Luc a voulu, comme Matthieu, que Jésus naquit à Bethléem ; mais il a cherché pour cela une combinaison savante, fondée il est vrai sur une erreur historique, par laquelle il place à cette date le recensement de Quirinus. Il obtient ainsi, avec le voyage de Bethléem, l’incident de la presse dans l’hôtellerie, qui est cause que Marie ne trouve, pour accoucher, qu’une étable, où on place le nouveau-né dans une crèche. Mais le poète — car on peut l’appeler ainsi — ne laisse pas pour cela obscure et solitaire la naissance de l’enfant divin. La nuit s’éclaire, la solitude se peuple, des bergers qui gardaient leurs troupeaux dans la campagne voient le ciel s’emplir de lumière ; un ange — encore un ange — leur annonce qu’un sauveur leur est né ; puis tout un chœur céleste chante dans les airs : Gloire à Dieu en haut et paix sur la terre ! Les bergers viennent à la crèche, et, de tous côtés, répandent la nouvelle et la joie. Ce chant de la troupe des anges, qui est devenu le Gloria in excelsis de la messe, était alors dans le cœur de tous les chrétiens. C’était là ce qu’ils espéraient du Christ, en attendant la résurrection promise : la glorification de Dieu et la terre en paix par la fraternité et l’amour. Et c’est parce qu’il avait ce chant dans le cœur que le poète l’a entendu retentir dans le ciel.
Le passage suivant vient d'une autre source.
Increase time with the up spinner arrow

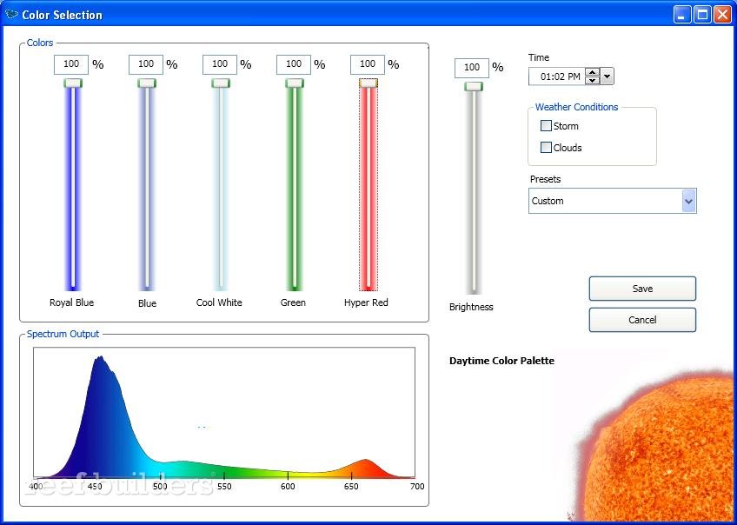point(592,72)
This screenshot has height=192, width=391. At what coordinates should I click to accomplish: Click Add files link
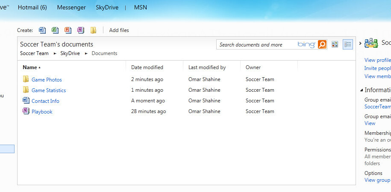[x=119, y=30]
La purification transporte la scène au Temple, et permet d’introduire des personnages plus imposants : le vieux Siméon demandant à Dieu de lui donner congé de la vie, maintenant qu’il a vu son Christ, et la sainte veuve Anne, la prophétesse qui, à quatre-vingt quatre ans, apporte son hommage et son témoignage au nouveau-né. Puis l’écrivain nous montre celui-ci grandissant et s’emplissant de sagesse, et il nous fait un récit qui ne se trouve encore que dans ce seul évangile : celui de Jésus à douze ans, que ses parents ont amené à Jérusalem, qui a disparu et qu’ils recherchent en vain pendant trois jours, mais qu’ils retrouvent au Temple, assis au milieu des docteurs, que ses enseignements émerveillent.
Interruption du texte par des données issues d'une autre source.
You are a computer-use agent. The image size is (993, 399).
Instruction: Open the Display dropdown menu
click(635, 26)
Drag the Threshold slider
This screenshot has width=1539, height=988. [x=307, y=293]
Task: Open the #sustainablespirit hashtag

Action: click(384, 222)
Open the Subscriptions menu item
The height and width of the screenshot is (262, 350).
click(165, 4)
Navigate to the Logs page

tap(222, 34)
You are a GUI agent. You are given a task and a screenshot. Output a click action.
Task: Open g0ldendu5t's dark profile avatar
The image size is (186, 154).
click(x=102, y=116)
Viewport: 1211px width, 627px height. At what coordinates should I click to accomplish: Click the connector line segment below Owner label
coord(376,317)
Voilà les inventions qui ont poussé, comme une végétation riante, autour du nom de Jésus ; elles se développeront, avec le temps, en légendes, en noëls, en mystères, en œuvres d’art de toute sorte, et donneront à la foule des fêtes dont les plus élevés ne dédaigneront pas de prendre leur part. S’il est vrai que ces contes pieux ont retenu l’humanité dans une sorte d’enfance, cette enfance a du moins ici l’attrait de la naïveté et de la grâce.

A partir du chapitre III, le récit de Luc est le même que celui de Marc et de Matthieu, et il n’y a rien à en dire que ce que j’ai dit des Évangiles en général. Cependant, ses qualités de conteur se retrouvent dans quelques paraboles, telles que celle du bon Samaritain (X, 30), et surtout celle du cadet débauché (XV, 11), qui est le chef-d’œuvre des paraboles. L’idée première en est purement théologique : l’aîné est le Juif, observateur de la Loi ; le cadet est le gentil, qui eu était bien loin, et pourtant qui est sauvé, et pour qui sont toutes les complaisances ; mais l’écrivain, en racontant, oublie sa thèse pour son récit, et se livre tout entier à son personnage. Tous les détails sont vivants et demeurent ineffaçables[50].

Il y a aussi, en dehors des paraboles, une ou deux narrations que Luc a faites le premier, ou qu’il a refaites à sa manière, toujours avec beaucoup d’agrément, comme celle de la femme au parfum, ou celle de la rencontre sur le chemin d’Emmaüs ; mais, en même temps qu’on goûte cet agrément, on s’aperçoit qu’il manque de grandeur. C’est ce que j’ai déjà indiqué en comparant, dans mon premier chapitre, l’histoire de la femme au parfum dans Marc et dans Luc. Celle de la rencontre d’Emmaüs n’est que dans le troisième évangile ; elle est très touchante ; et, quand, à la fin, en rompant le pain, Jésus est reconnu tout à coup par ses disciples, et qu’au moment même il disparaît à leurs yeux, on demeure, comme eux, ébloui et pénétré : c’est la vision qui a si bien inspiré Rembrandt.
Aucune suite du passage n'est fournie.